Lassina Zerbo, executive secretary of the preparatory commission for the CTBT organisation, welcomed Niue’s ratification.
This consolidates the anti-testing norm in a region that has suffered so much from nuclear testing and sets an example for other states in the region and beyond.
The island nation of Niue is located in the South Pacific, where France, the United States of America and the United Kingdom have conducted a total of 263, mostly atmospheric, nuclear tests.
Commemorations for islanders affected by the 15 megaton Castle Bravo test  60 years ago (on March 1, 1954) were held last week at the Marshall Islands.
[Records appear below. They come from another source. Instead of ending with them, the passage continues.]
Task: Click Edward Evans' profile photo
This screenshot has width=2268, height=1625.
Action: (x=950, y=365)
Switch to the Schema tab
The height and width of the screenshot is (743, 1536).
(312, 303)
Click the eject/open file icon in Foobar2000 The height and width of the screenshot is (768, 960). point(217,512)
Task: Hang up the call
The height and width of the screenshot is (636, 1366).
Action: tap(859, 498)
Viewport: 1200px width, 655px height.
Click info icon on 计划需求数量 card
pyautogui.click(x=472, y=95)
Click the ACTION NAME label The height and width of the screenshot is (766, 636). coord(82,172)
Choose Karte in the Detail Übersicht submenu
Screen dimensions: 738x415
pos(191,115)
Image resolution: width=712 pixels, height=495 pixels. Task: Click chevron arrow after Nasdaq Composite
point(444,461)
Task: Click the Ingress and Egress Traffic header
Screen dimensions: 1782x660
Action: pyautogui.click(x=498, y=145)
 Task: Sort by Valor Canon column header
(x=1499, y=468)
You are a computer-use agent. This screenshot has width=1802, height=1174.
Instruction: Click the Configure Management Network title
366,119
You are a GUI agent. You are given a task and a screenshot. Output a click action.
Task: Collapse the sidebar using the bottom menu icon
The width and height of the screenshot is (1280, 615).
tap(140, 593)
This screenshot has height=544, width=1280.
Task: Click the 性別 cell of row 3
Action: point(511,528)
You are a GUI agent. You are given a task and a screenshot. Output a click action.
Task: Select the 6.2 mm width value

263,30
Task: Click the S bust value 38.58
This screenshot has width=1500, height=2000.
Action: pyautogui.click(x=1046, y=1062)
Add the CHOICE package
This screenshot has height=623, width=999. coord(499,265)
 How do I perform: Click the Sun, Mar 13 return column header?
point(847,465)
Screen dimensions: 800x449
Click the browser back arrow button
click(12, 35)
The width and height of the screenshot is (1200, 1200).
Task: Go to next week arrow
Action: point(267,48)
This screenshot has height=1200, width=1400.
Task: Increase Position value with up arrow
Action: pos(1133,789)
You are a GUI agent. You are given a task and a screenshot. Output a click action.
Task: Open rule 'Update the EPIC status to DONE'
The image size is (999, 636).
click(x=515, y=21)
The region has shown a strong commitment to ban nuclear weapons and their testing by creating a nuclear-weapon-free  zone for the South Pacific.
This was established through the Treaty of Rarotonga, which was signed in 1985 and which came  into force the following year.
Among the 16 members of the Pacific Islands forum (Australia, the Cook Islands, Micronesia, Fiji, Kiribati,  Nauru, Niue, New Zealand, Palau, Papua New Guina, Marshall Islands, Samoa, the Solomon Islands, Tonga, Tuvalu  and Vanuatu), only two have yet to ratify the CTBT – Papua New Guinea and the Solomon Islands – while two others have yet to sign and ratify – Tonga and Tuvalu.
Although the CTBT has been signed by 183 countries, of which 162 have also ratified, it can only enter into force after it has been ratified by the eight remaining nuclear capable countries; China,  Korea, Egypt, India, Iran, Israel, Pakistan and the United States.